OPINION: Andrew Hoggard, President Federated Farmers of NZ
Perfect example this week of the multiple fronts your elected leaders and paid staff work on to ensure farmers interests are heard in the media and by politicians, government agencies and others.
Tuesday morning saw the release of the latest report from the Intergovernmental Panel on Climate Change, with dire warnings that the impacts of global warming will accelerate without early action. Journalists were soon chasing for comment.
We took the chance to explain yet again that for us, it’s not just about cows, and it’s not just about New Zealand. One interview took place while I was feeding a particularly stubborn pen of calves, so also a good example of the multi-tasking we also have to do.
Helpfully, the IPCC gives recognition to an area of science that Feds has been advancing for several years: the current standard metric for measuring the global warming impact of methane is flawed. The reductions in livestock methane required to ensure no additional warming impact are in the order of 0.3% per annum, much lower than the targets the government has set.
Our messages won some good mileage in mainstream media.
The next day we had to react to news that a select committee has refused to grant an exemption for tens of thousands of rural and farm supply arrangements from having to register, and comply with, new water regulator Taumata Arowai. The official line was that it was “hugely disappointing”, but I’m in the midst of calving right now so I’m rather sleep deprived and on a short string, so my actual reaction is pretty much unprintable. This is just more totally unnecessary expense and confusion. I honestly feel like it is a case of the Beehive giving the middle finger to regional New Zealand. As you’ll know from an emailed advisory later in the week, we want farmers to swamp the Minister with correspondence in the hope we can turn around this lunacy at Supplementary Paper stage in the Parliament.
And then on the same day the bombshell findings from an independent review panel on Overseer: “We do not have confidence that Overseer’s modelled outputs tell us whether changes in farm management reduce or increase the losses of nutrients, or what the magnitude or error of these losses might be.” In short – as Feds has been saying for years – Overseer should never have been used for anything other than general on-farm nutrient use management. Certainly not as a regulatory tool.

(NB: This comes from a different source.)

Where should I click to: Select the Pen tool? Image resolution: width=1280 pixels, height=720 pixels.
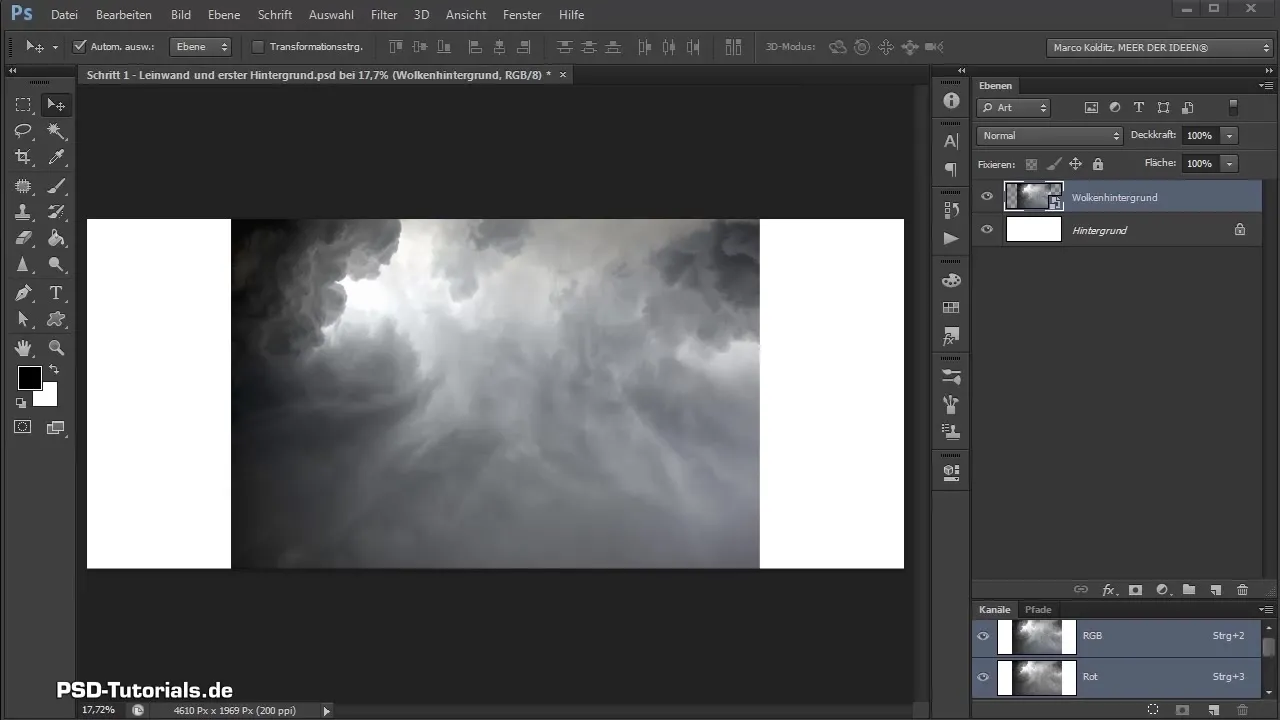coord(22,293)
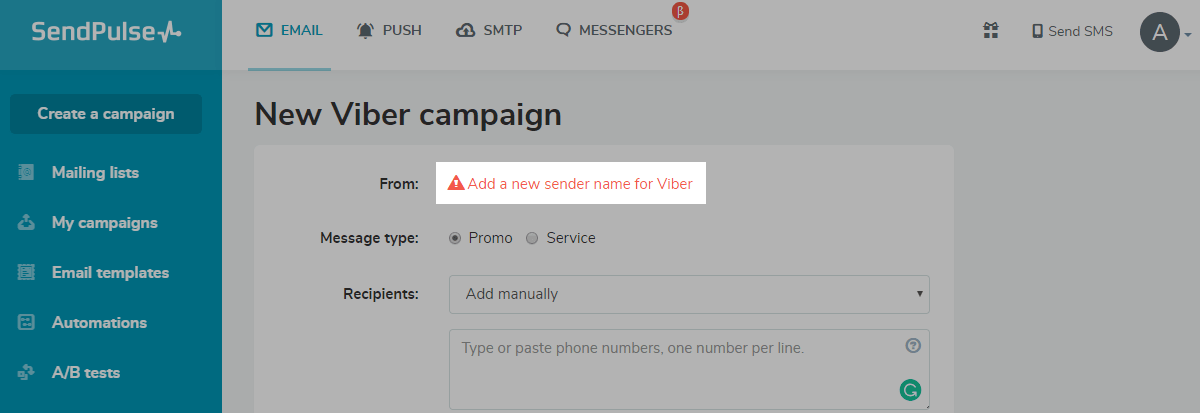The width and height of the screenshot is (1200, 413).
Task: Click the SendPulse logo
Action: coord(106,32)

We’re only just starting to pick through the fall-out from this report – what it means for those farmers whose investment decisions have been driven by rules and hearings outcomes underpinned by nutrient numbers from an inaccurate tool, and what it means going forward. Careful conversations are needed. Overseer has a place in the tool box going forward, but it isn’t the one tool to rule them all that some were trying to make it be. We do not want the government to be tempted by even more unpalatable solutions.
As I write this, notices of the next round of workshops on Freshwater Farm Plans and Low Slope Map Stock Exclusion Consultation have landed in the email inbox. Feds will also be well represented at these discussions.
This is what you pay your sub for. And why the greater the number of farmers we have in our fold, the more work we can take on and the more effective we can be.